Usage¶
Overview¶
The yamanifest package provides utilities for creating and managing YAML-formatted file manifests with multiple checksums (hashes). This allows you to:
Store multiple hash algorithms for each file in a single manifest
Perform cheap checksum operations first (e.g., fast xxHash)
Cascade to more expensive hashes only when needed
Verify file integrity with flexible hash matching
Installation¶
Via Conda¶
conda install -c access-nri yamanifest
Via pip¶
pip install yamanifest
Quick Start¶
Creating a Manifest¶
The easiest way to create a manifest is using the command-line tool yamf:
yamf add -n manifest.yaml file1.txt file2.txt
This creates a manifest.yaml file with hashes for the specified files. By default, two hash algorithms are used: binhash and md5.

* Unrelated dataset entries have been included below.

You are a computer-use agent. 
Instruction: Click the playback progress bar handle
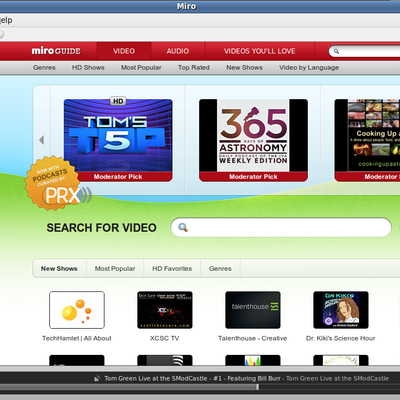pos(257,387)

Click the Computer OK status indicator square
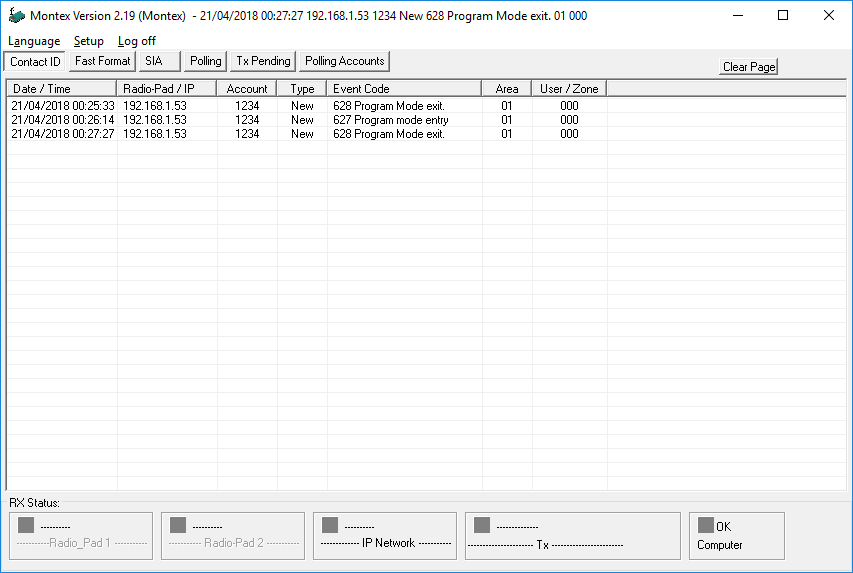tap(706, 525)
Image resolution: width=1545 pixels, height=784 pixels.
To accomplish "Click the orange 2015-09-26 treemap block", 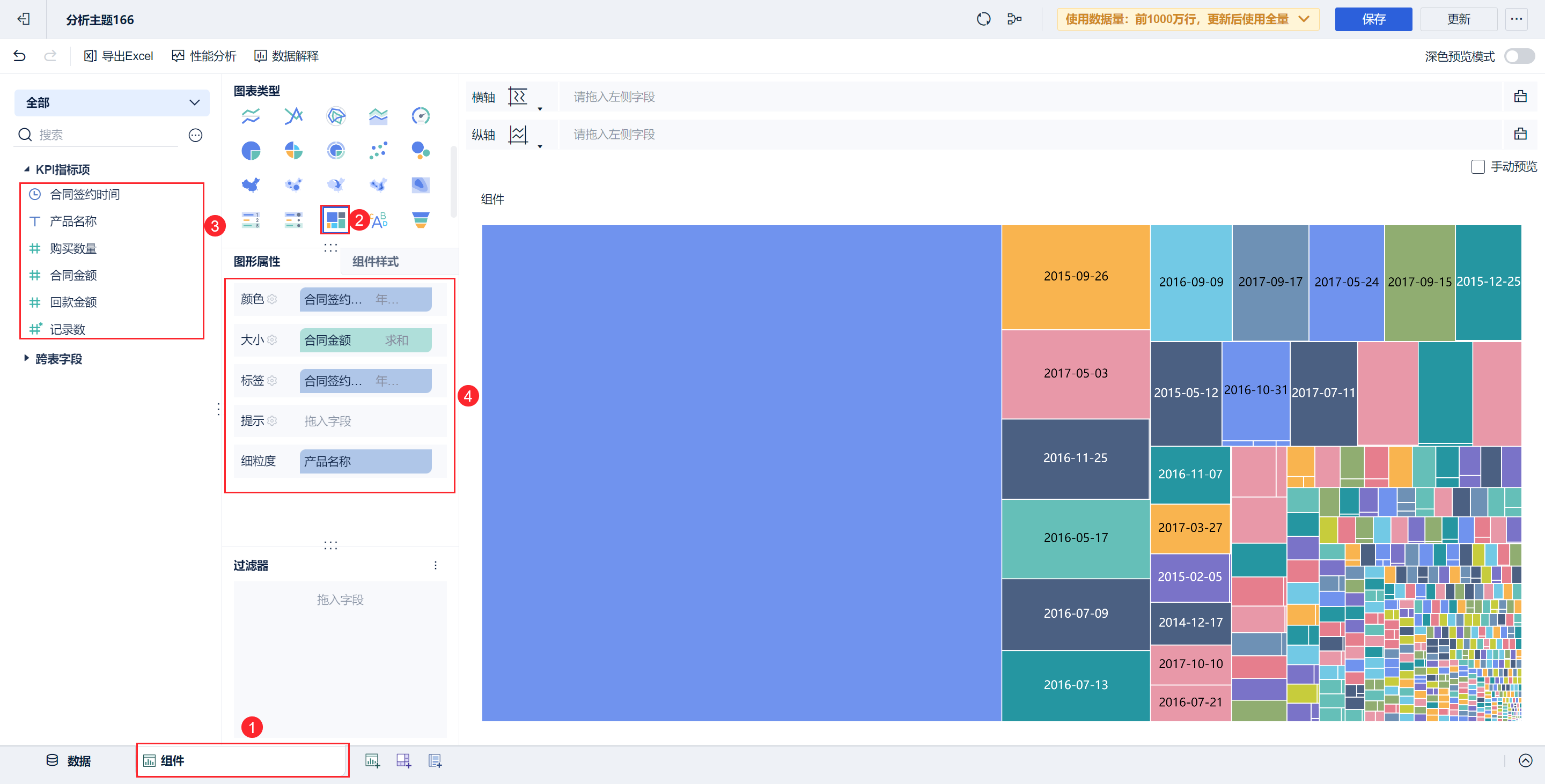I will [x=1076, y=276].
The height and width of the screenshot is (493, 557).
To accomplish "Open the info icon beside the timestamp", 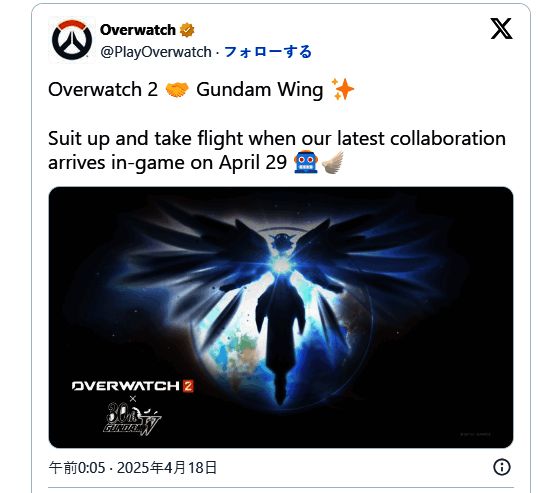I will [x=502, y=467].
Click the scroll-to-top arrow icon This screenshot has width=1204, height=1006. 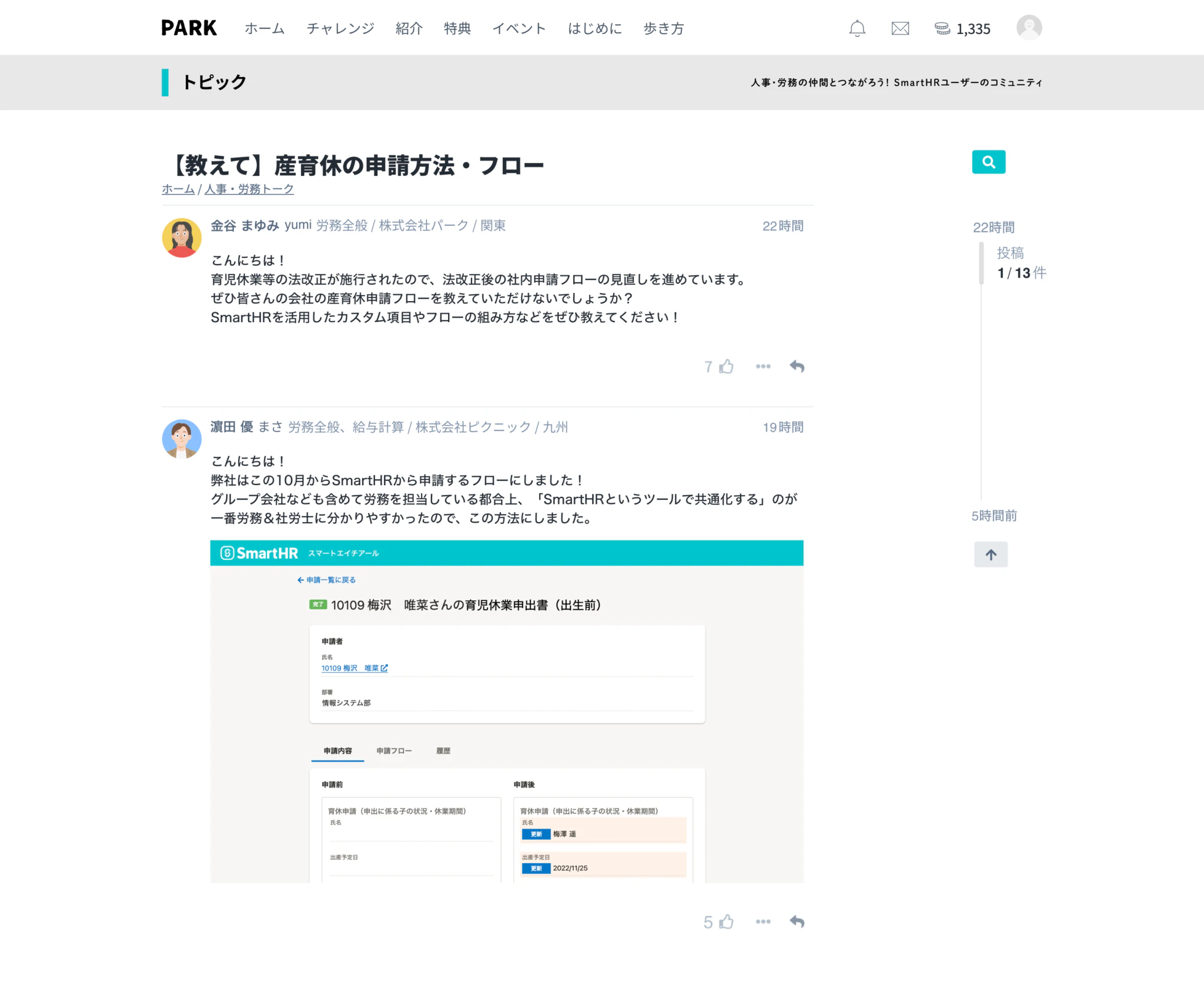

You can specify custom hash algorithms:
yamf add -n manifest.yaml -s binhash-xxh -s sha1 -s md5 file1.txt file2.txt
Checking a Manifest¶
Verify that files match the hashes stored in your manifest:
yamf check -n manifest.yaml
This checks all files in the manifest. If all hashes match, it outputs:
manifest.yaml :: hashes are correct
You can also check specific files:
yamf check -n manifest.yaml file1.txt
To pass the check if any hash matches (instead of requiring all hashes to match):
yamf check -n manifest.yaml --any
Programmatic Usage¶
Python API¶
Import the Manifest class:
from yamanifest import Manifest
Creating a Manifest Programmatically¶
# Create a new manifest
manifest = Manifest('manifest.yaml')
# Add files with default hashes (binhash and md5)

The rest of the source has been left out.